The 19-year-old university student was named the Aristocrat Entertainer of the Year at the Tamworth Country Music Festival and the overall winner of the Capital Country Music Association (CCMA) National Talent Quest.

Her mentor Gray Bartlett told The Diary it's a big achievement. He's been in Los Angeles promoting Price and has plans to take her to Nashville, home of country music.

"Kylie could be the next Taylor Swift," he said. "She sings country, pop and R & B. She's the full package. She can do anything."

She couldn't win TVNZ' s talent show. The uni student begrudgingly withdrew from the reality show competition last year, telling producers she didn't want to sign an exclusive contract because it was restrictive. For Bartlett, the accolades across the Ditch are vindication. "At least the Aussies appreciate us."

Price is not wallowing in what might have been. The young singer will play support for The Hollies' New Zealand tour, which opens in Dunedin on Friday.

It's not the first time talent ditched by TVNZ has found greener pastures overseas. Drama series This Is Not My Life was dumped by TVNZ after one season but snapped up by American network ABC.

And in 2004, TVNZ passed on the Flight of the Conchords pilot and Bret McKenzie and Jemaine Clement took their show to US cable network HBO.

Ironically, TVNZ's search for talent continues. A second series of NZGT will screen this year.

'Regular guy' hides in kitchen

Andre Agassi charmed a capacity crowd at Auckland's Langham Hotel last week with tales about his loathing for tennis, fall into drugs, and rise from 141 in the world to No 1. Questions on ex Brooke Shields and disgraced cyclist Lance Armstrong, however, were out of bounds.

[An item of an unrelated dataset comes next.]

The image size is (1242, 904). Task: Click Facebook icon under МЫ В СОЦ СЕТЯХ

But Agassi gushed about his wife Steffi Graf, the former No 1 tennis player, and said the pair's two young children aren't fussed about picking up a racket. "Our daughter plays tennis for fun and our son is dedicated to baseball," he laughed. "I'm definitely the second best player in the house."

The 900-strong crowd swarmed the tennis legend, eager for an autograph or a mobile phone piccie. His longtime manager Steve Miller told The Diary he lost his ward recently at an event in New York, but wasn't surprised to find him in hiding.

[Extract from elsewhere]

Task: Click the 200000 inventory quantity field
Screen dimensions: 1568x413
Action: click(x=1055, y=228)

"There were 8000 people all swarming around Andre. It got out of hand and I suddenly couldn't find him anywhere. I was really worried about his safety. But I located him later in the kitchen of the hotel sitting and chatting with the kitchen staff. It was so Andre. He's just a regular guy."

Ramsay menu a special treat

Chef Gordon Ramsay has put his legal stoush with Kiwi event company Duco behind him to be the guest of honour at a banquet at Manukau's TelstraClear Pacific Events Centre on April 26. Domestic appliance giant Beko is sponsoring Ramsay to these shores.

The company only launched in New Zealand last year, but said the lure of aligning itself with the celebrity chef was a wonderful marketing opportunity.

Ramsay, a restaurateur, author and 11 Michelin star chef, will design the dinner menu himself, which will be matched by the best Kiwi wines. Money raised will go to The Rising Foundation, helping the youth in South Auckland.